Au demeurant, rien ne dit que l’urgence de l’après-crise sera d’augmenter le pouvoir d’achat pour stimuler la consommation. La sortie du confinement y contribuera sans doute dans un premier temps. Mais surtout, confrontée aux dommages causés à certaines activités de production et de commercialisation de biens de consommation, cette stimulation pourrait bien générer des tensions inflationnistes, au lieu du rebond attendu du niveau d’activité. La priorité consistera donc plutôt à réparer ces dommages, c’est-à-dire à soutenir des salariés, entreprises, indépendants… mis en difficulté. Redresser l’offre de biens et services est au moins aussi important que d’en redynamiser la demande.

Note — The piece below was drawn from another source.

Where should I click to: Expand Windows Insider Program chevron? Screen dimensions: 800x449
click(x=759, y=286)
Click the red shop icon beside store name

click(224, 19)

Qui plus est, si cette crise doit constituer, comme certains le pensent et/ou le souhaitent, l’amorce d’une transformation de nos modes de production et de consommation, les investissements nécessaires seront considérables et pas seulement dans la transition écologique. Il va falloir aussi revoir le financement des services publics (notamment dans la santé et l’éducation), de l’habitat, de la relocalisation des chaines de valeurs… Ce qui constituera à la fois un soutien à la demande et une recomposition de l’offre.
Dans tous les cas, les Etats devront être à la manœuvre, sous une forme ou une autre. Ce qui implique qu’ils puissent s’affranchir de contraintes de déficits budgétaires devenues intenables, et que les banques centrales participent de façon plus ou moins directe aux financements des déficits en question. En dernier ressort il appartient à l’Etat d’être l’emprunteur et à la banque centrale d’être le prêteur.

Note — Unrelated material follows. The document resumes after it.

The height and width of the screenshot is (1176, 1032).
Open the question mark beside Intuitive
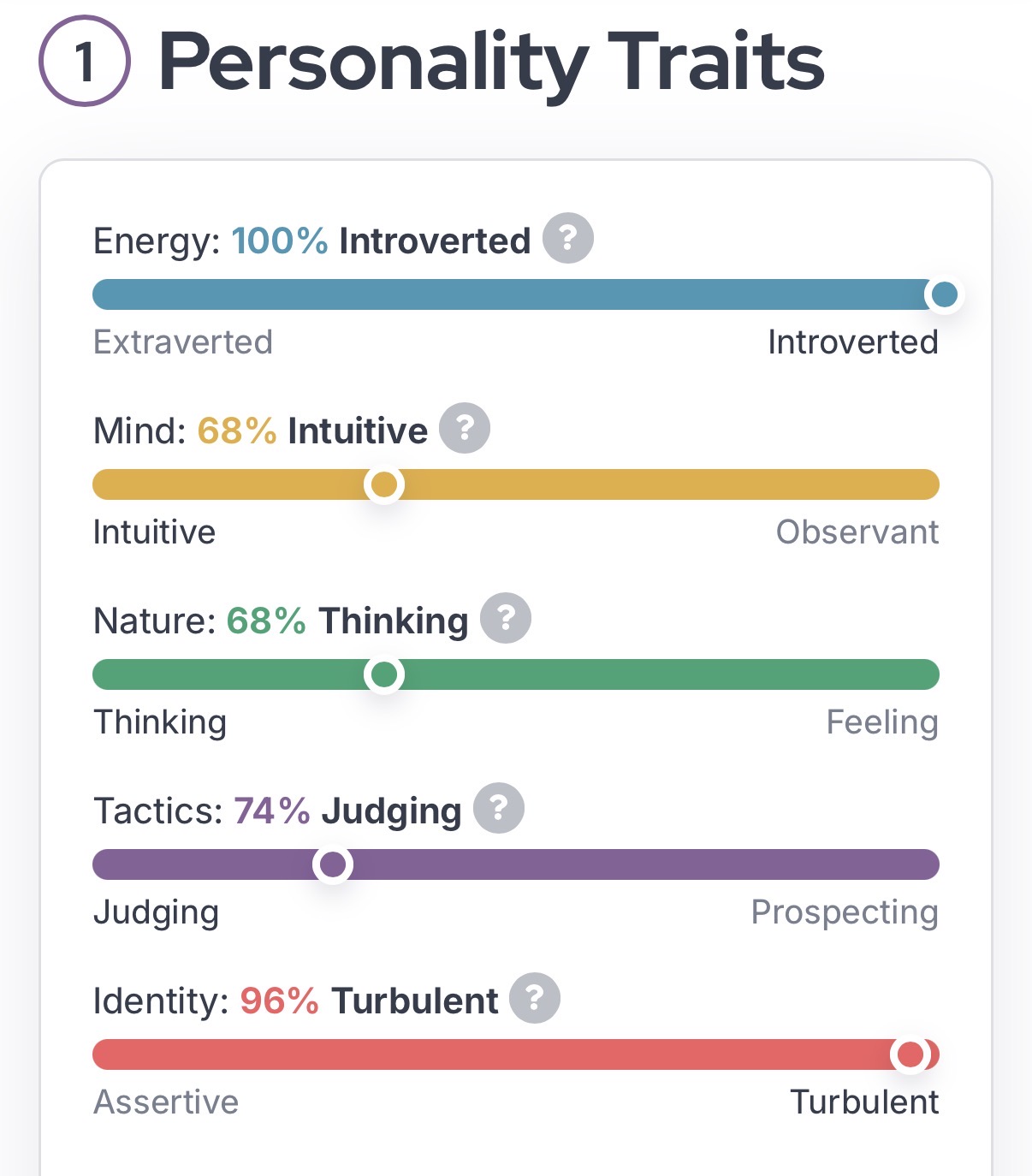[x=465, y=428]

En ce sens, remarquons qu’il revient au même que la banque centrale finance l’Etat en lui prêtant directement ou en rachetant sur le marché la dette qu’il aura émise. Il reste cependant à savoir si ce financement se fera par endettement (qui impliquera un remboursement) ou si la création monétaire à laquelle il donnera lieu sera sans contrepartie.

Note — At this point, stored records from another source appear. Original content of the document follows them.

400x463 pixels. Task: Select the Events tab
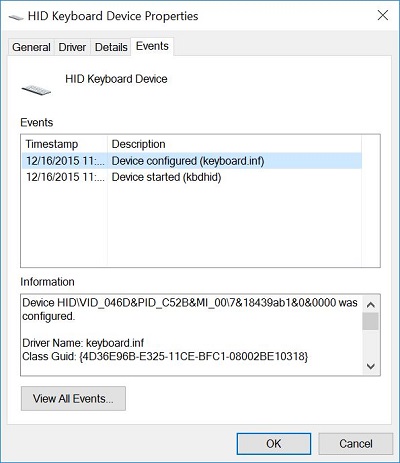(152, 46)
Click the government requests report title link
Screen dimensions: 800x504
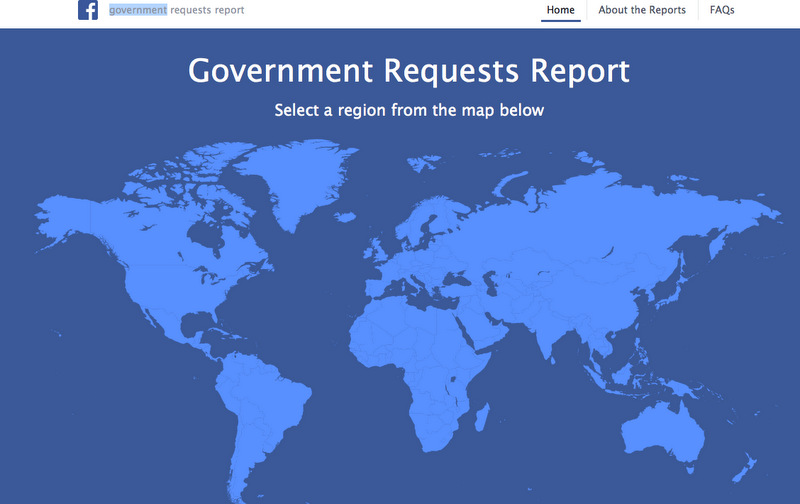click(x=176, y=11)
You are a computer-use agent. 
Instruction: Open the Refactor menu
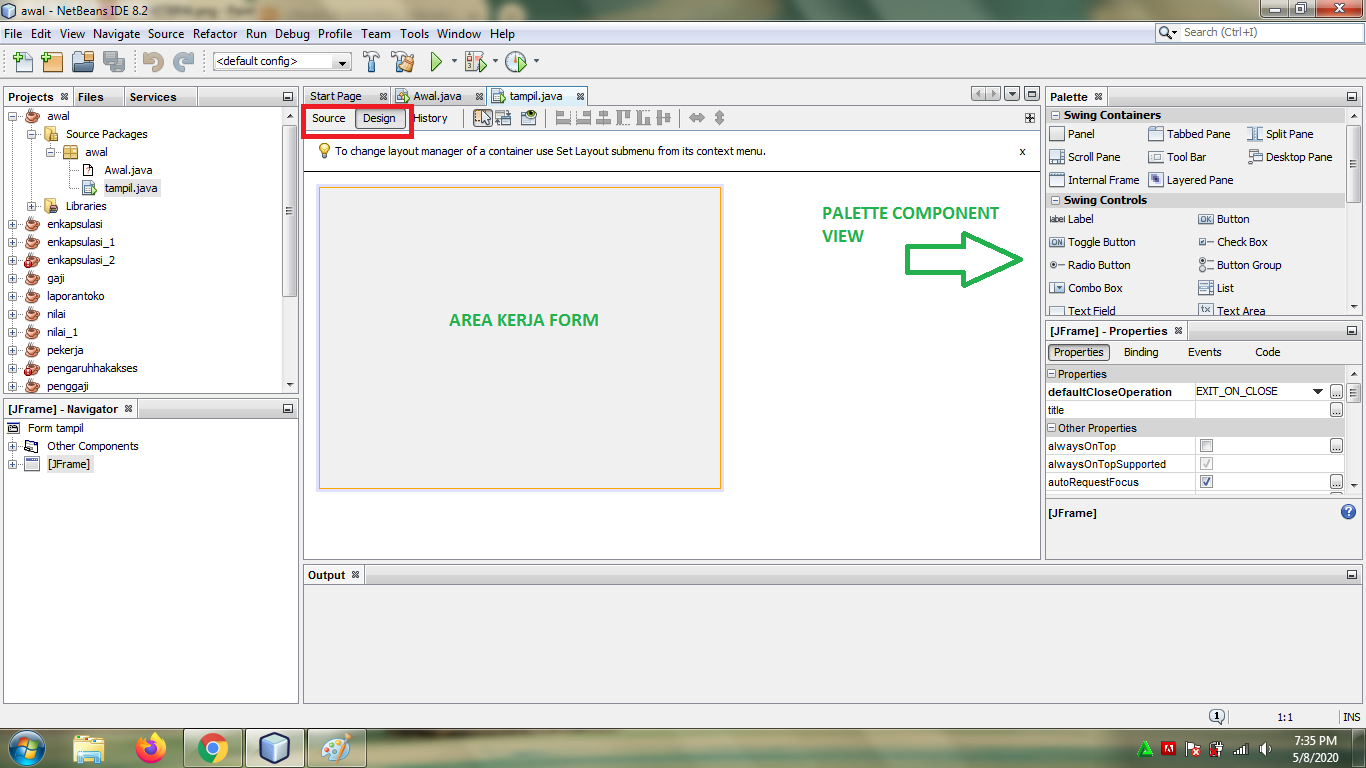(214, 33)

La différence semble a priori majeure, mais dans les faits tout dépendra, si endettement il y a, des conditions de taux et de durée auxquelles il sera contracté. Car lorsque ces conditions sont maintenues « hors marché » (rendues laxistes par l’intervention centrale) comme c’est aujourd’hui le cas, tout se passe comme si la valeur réelle des dettes publiques se trouvait réduite lors de leur achat ou rachat par la banque centrale ; donc comme si elles ne devaient être qu’en partie remboursées. Ce qui signifie que le prix en sera payé autrement par la collectivité, notamment par une baisse de rémunération de l’épargne.
Ceci pour expliquer qu’en toute hypothèse le surcroit d’endettement public généré par la crise ne sera sans doute pas remboursé (en valeur réelle) dans sa totalité. Ce que propose la fable de la « monnaie hélicoptère » n’est donc qu’une façon extrême de procéder selon cette voie. Mais la proposition n’a rien d’original dans son principe d’action et elle est inutilement restrictive dans ses modalités au regard de la gamme des solutions disponibles, dont certaines sont déjà activées.